Apocalypse now in a minute: 'printmaking in the anthropocene'**
About concepts and why I am studying.
I had no plan to study art or printmaking when I began making prints, I just saw things that had the right lines and feeling to them, put it together in my mind's eye and tried to make something that represented it, or something like it. I miss that state of mind but it was impossible for me to stay in it for very long; I knew that making simple lino prints of plants and animals wasn't going to be enough to represent all that I wish to communicate. Well, it might be, but I would have to go through a process before coming back to it and what then becomes clear is that with making art you are unable to ever go back, and at the same time constantly returning to the beginning of the circle.
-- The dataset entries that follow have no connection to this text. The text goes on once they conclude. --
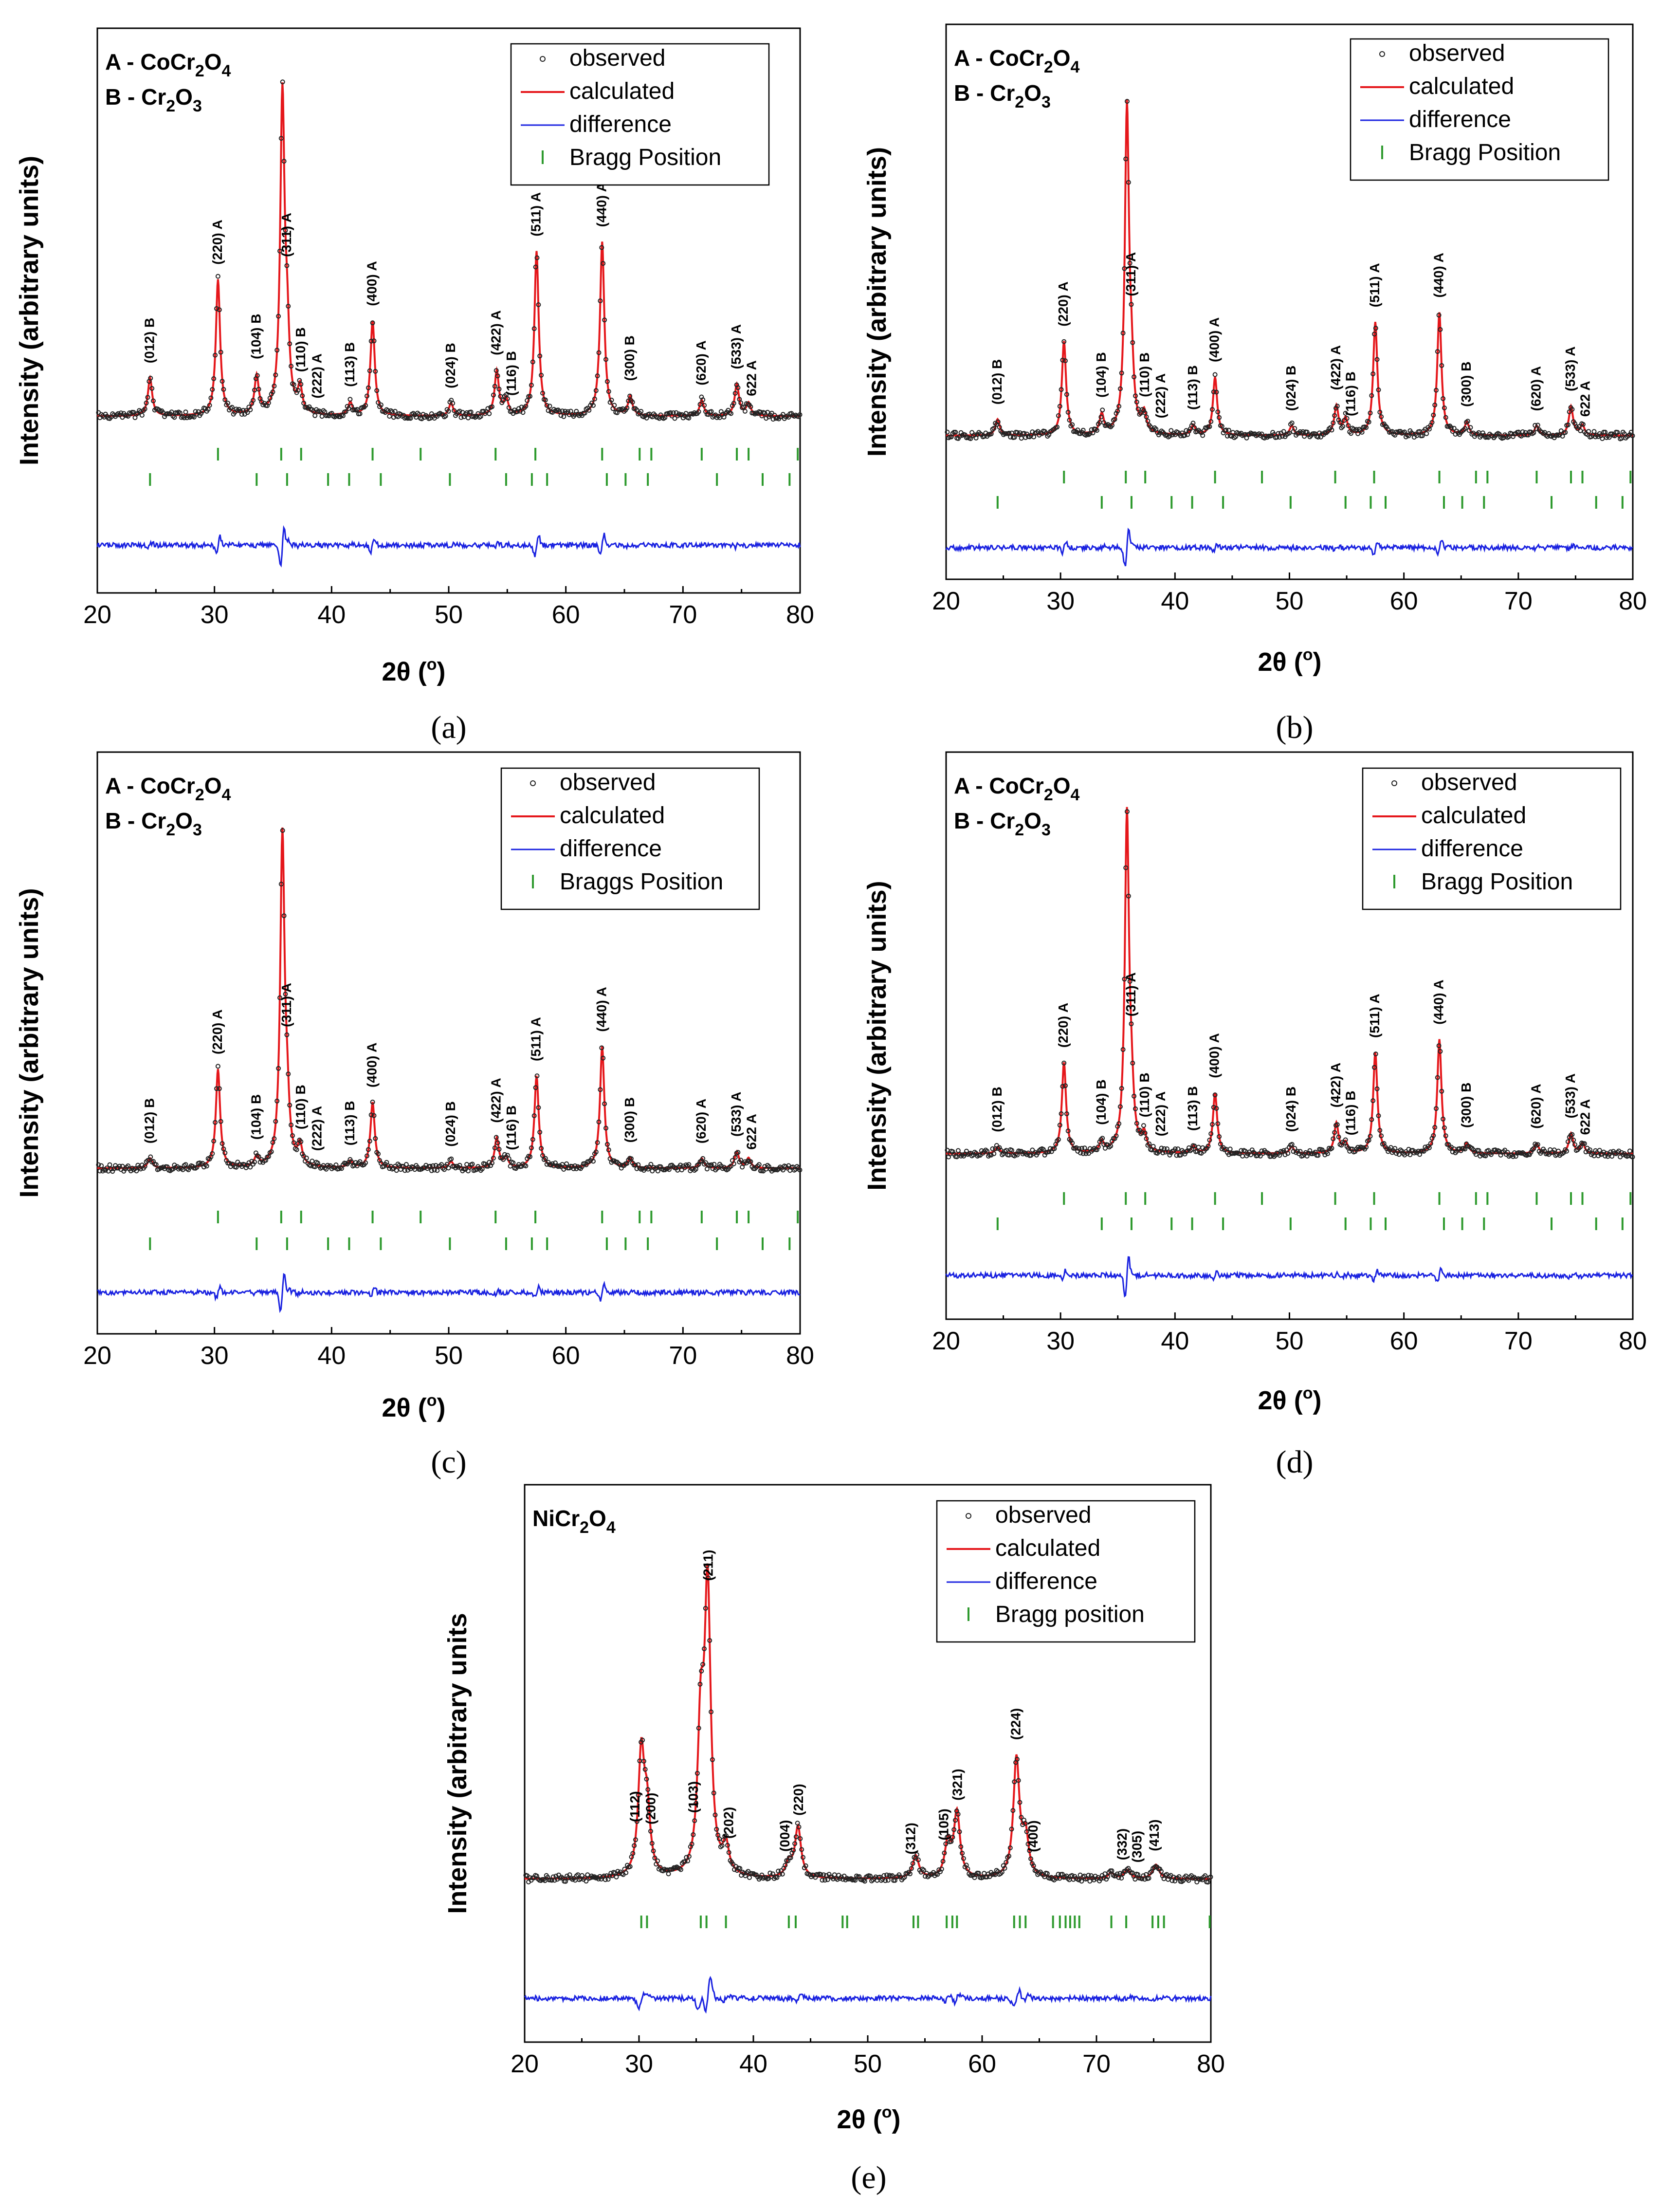  I want to click on peak-label: 622 A, so click(1586, 1117).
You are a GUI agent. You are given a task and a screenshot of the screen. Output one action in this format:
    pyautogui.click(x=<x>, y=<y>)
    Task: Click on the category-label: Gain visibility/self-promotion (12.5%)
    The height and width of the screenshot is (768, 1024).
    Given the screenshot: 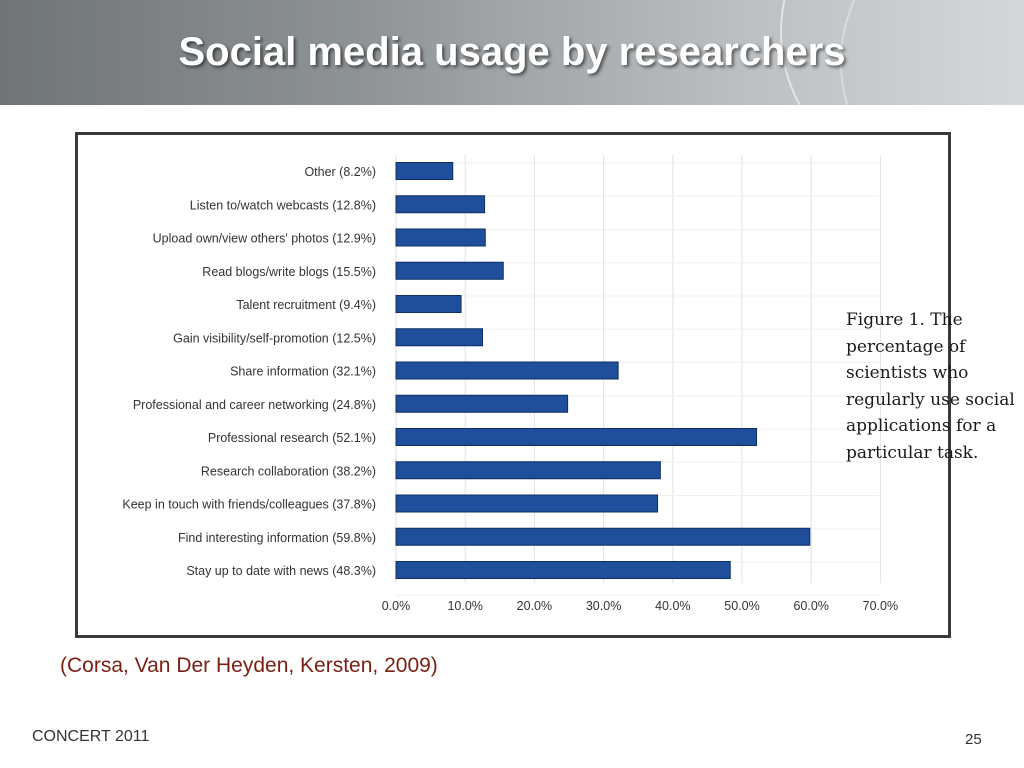 What is the action you would take?
    pyautogui.click(x=274, y=338)
    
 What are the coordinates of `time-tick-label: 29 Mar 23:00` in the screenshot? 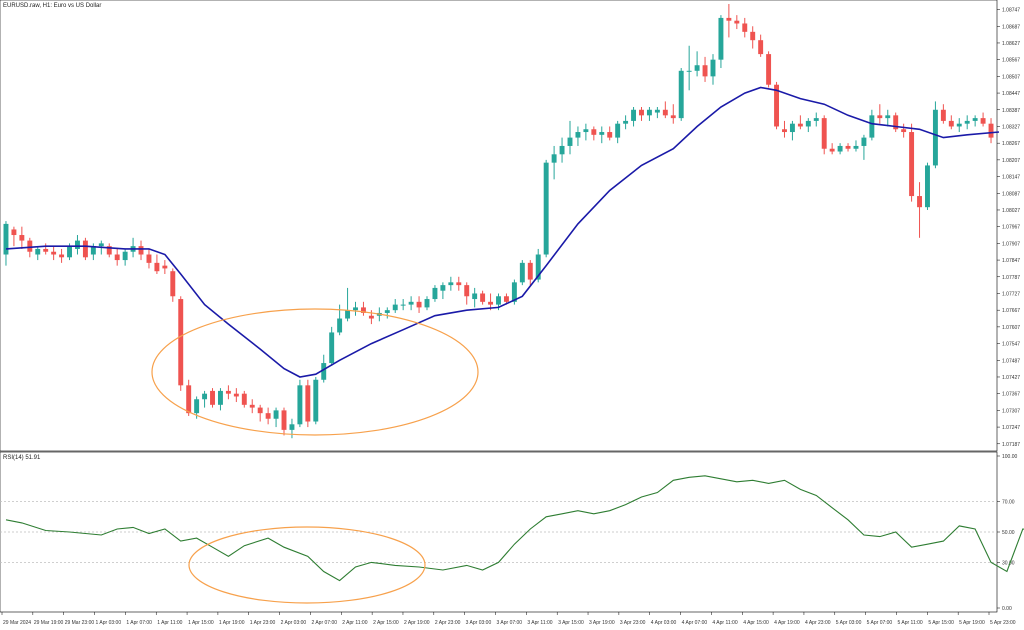 It's located at (80, 623).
My ideas are something along these lines: ecological collapse is on its way, no one is quite sure when, but I'd say it's now incontrovertibly happening. Personally, whatever I do in my life will engage with this issue, and what I want to do is make prints. So, prints about climate collapse? Urgh, not that simple. It's incredibly difficult to learn and master technique to help with what you want to say, and work out what it is exactly you are saying at the same time. This is basically the work of my Masters. I keep feeling I have explained it perfectly (often to myself at 4am), then come to write something and feel it slipping out of my grasp.
**Printmaking in the Anthropocene is the title of an exhibition by US artists Sean Cauldwell and Joan Greer at the university of Alberta.